Financial Literacy….A lifelong lesson
Eight Peace Corps Volunteers (Apiah, Darrell, Doorey, Kara, Thomas, Maryam, Milea and Ryan ) members of the Community Economic Development (CED) committee facilitated a two day workshop on the basics of financial literacy for members of a local Savings and Credit Union club and its sister organizations.
Gibson Daylue, a local science teacher who serves as the president of the club approached Doorey one day and asked him to help facilitate a workshop for his club’s members. According to Mr. Daylue, he and his board were facing issues with their members being inconsistent with payments of dues, and creditors having trouble repaying loans. To strengthen the financial health of the club, he wanted to educate members on the basics of saving, creating budgets, and other responsible financial management practices. Doorey mentioned they could apply for a Peace Corps grant to help fund a workshop. Mr. Daylue organized the event, and he and Doorey spent the next few months putting together the proposal and making preparations.

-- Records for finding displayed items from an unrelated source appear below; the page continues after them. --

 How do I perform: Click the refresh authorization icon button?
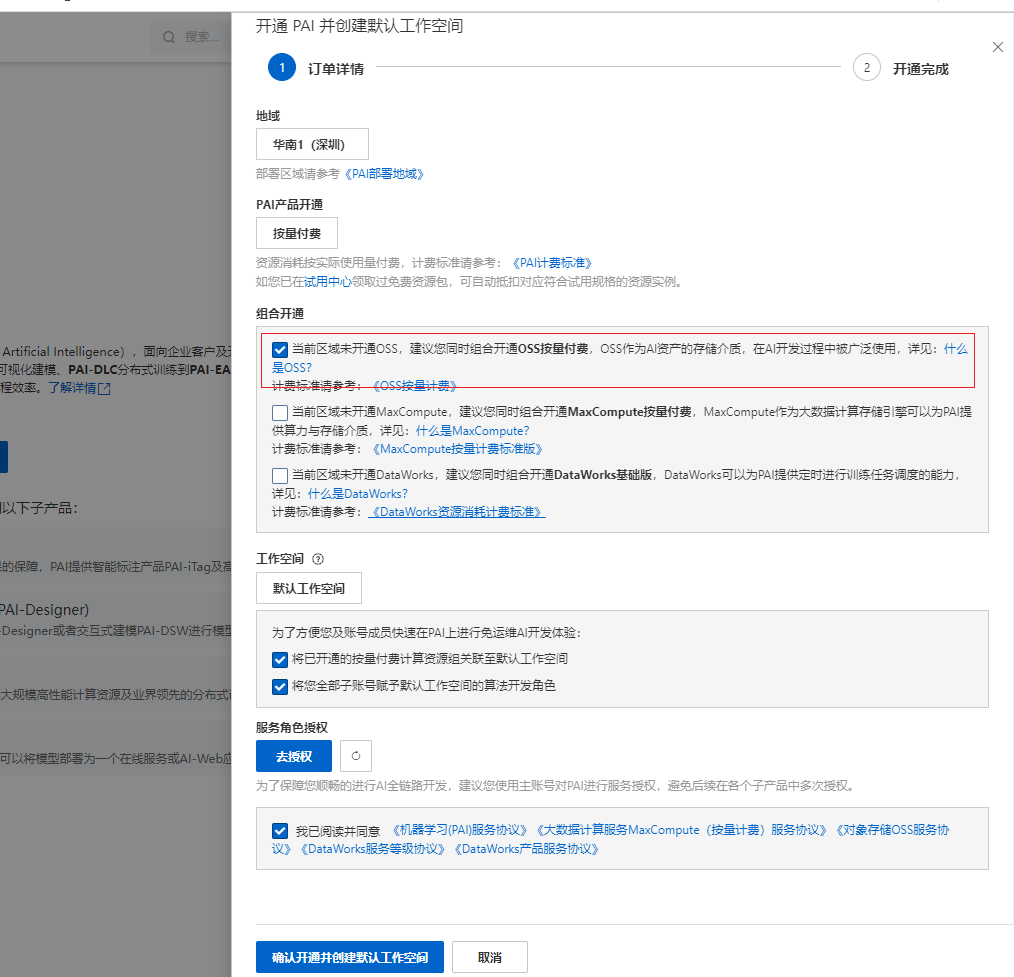pos(356,756)
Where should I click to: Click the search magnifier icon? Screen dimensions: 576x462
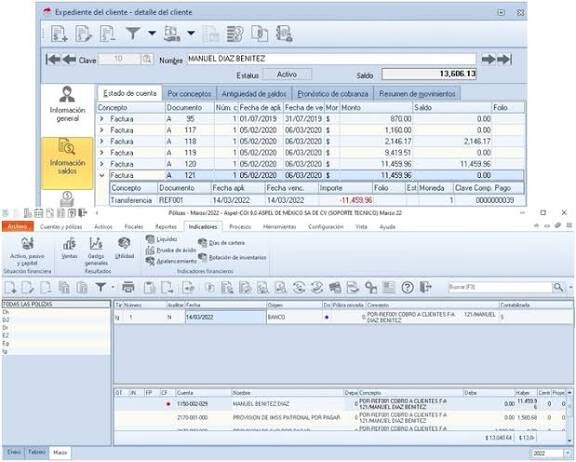coord(558,287)
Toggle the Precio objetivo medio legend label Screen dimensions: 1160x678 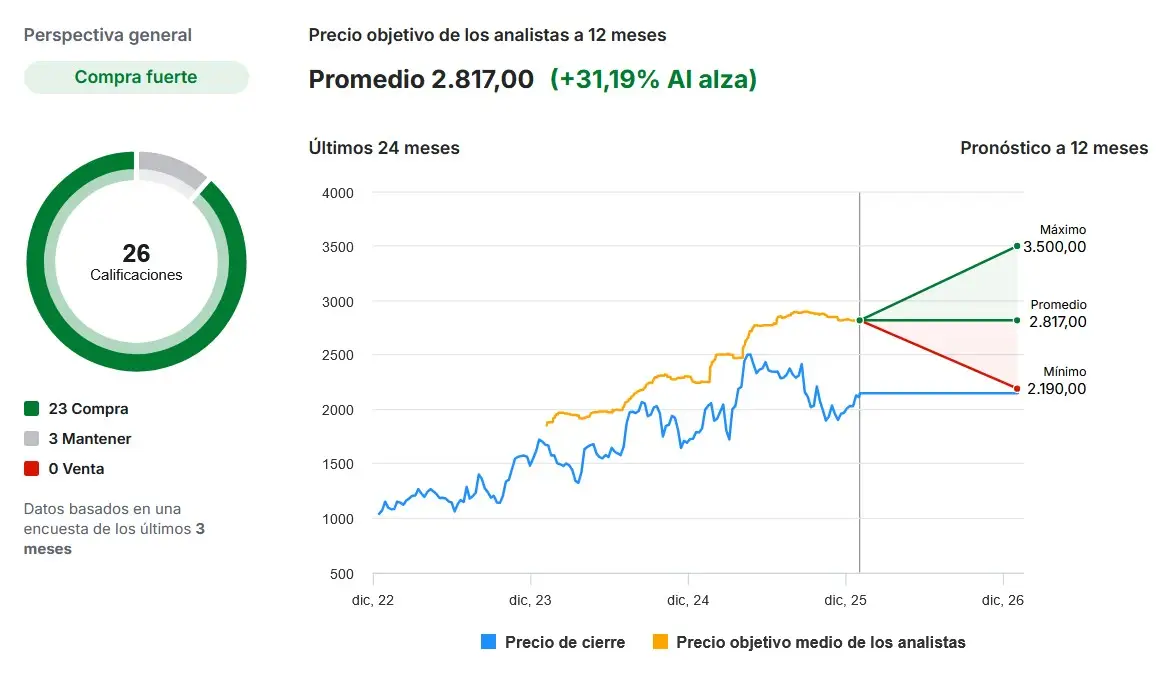pyautogui.click(x=821, y=642)
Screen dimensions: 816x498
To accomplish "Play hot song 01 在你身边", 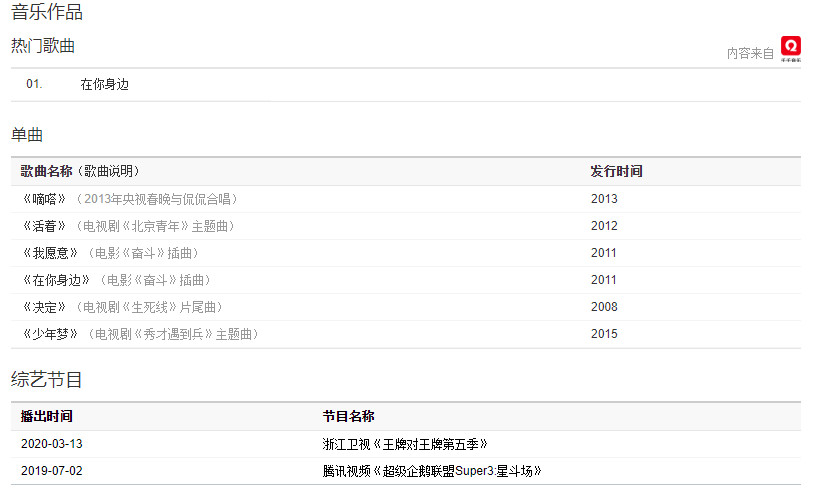I will (x=104, y=85).
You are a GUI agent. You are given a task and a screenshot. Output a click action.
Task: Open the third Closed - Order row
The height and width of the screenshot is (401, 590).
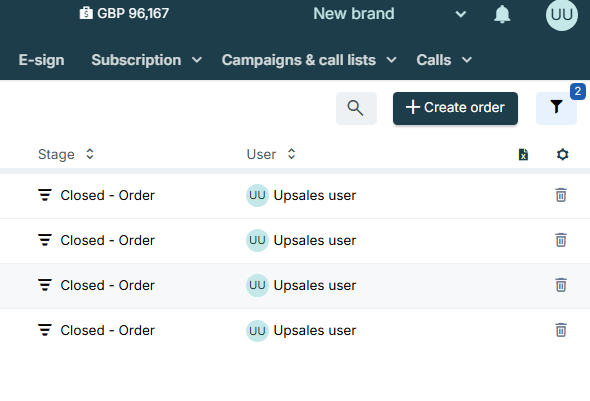(x=295, y=286)
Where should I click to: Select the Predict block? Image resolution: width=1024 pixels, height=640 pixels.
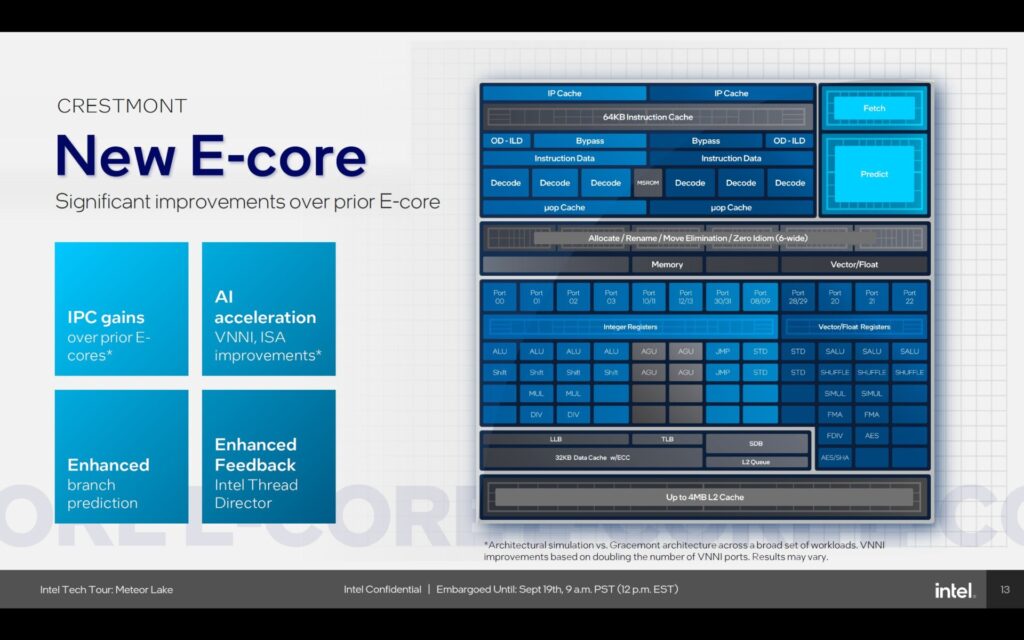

Doorey enlisted other Peace Corps Volunteers to help develop the content and facilitate, while Mr. Daylue and his club members took care of the logistics for the workshop. With input from the credit union board, a workshop was designed to be a crash course in financial literacy. The first day started with an introductory session to discuss connections between money and dignity, as well as how experiences with both varied by gender. Afterwards, they covered financial goal setting, distinguishing needs vs. wants, making savings plans, and developing budgets before wrapping up the day with a math review on percentages and calculating interest.
The second day started with a fun custom-made board game to help discuss how to deal with life’s unplanned events, followed by sessions on the wise use of loans and financial record keeping before closing with participants’ reflections on what they learned and action planning. Participants came into the session with varying education levels (some were college graduates, others were illiterate) and life experiences (participant ages ranged from 19 to 76!). As a result, some participants were previously aware of concepts discussed in the workshop, but most did not have the experience of thinking through the financial implications of their own goals in detail or taking time to map out savings plans and budgets on paper. Through interactions with each other and Volunteers, participants shared concerns and ideas on managing money and got help with the technical aspects of personal finance. In addition to these serious discussions, the team enjoyed many lighter moments as well which included acting out animal movements as an icebreaker, teasing each other over whether hair grease is a need or a want, and trying to win the prize in the “Life Happens!: Jo-Jo Town Edition” board game.
As a result of their participation in the workshop, Mr. Daylue and the board now plan to train other club members who did not attend the workshop.They felt the information obtained from the workshop was very important to share. As a result, several of the Volunteers (including Milea, Doorey, and Ryan) conducted “train-the-trainer” sessions to enable their counterparts to further spread financial literacy knowledge in their communities. To date, two additional workshops have been led by Liberian facilitators in two different cities.
The need for financial literacy information to be widely spread given the increase in small and medium enterprises in Liberia is important. Financial mismanagement is one of the main challenges facing Liberian-owned businesses according to the Liberian Ministry of Commerce. To help alleviate this problem, Peace Corps Liberia’s Volunteer-led Community Economic Development (CED) committee intends to organize a regional financial literacy “Train-the-Trainer” workshop for interested Volunteers and their counterparts to enhance the way small business owners manage their business.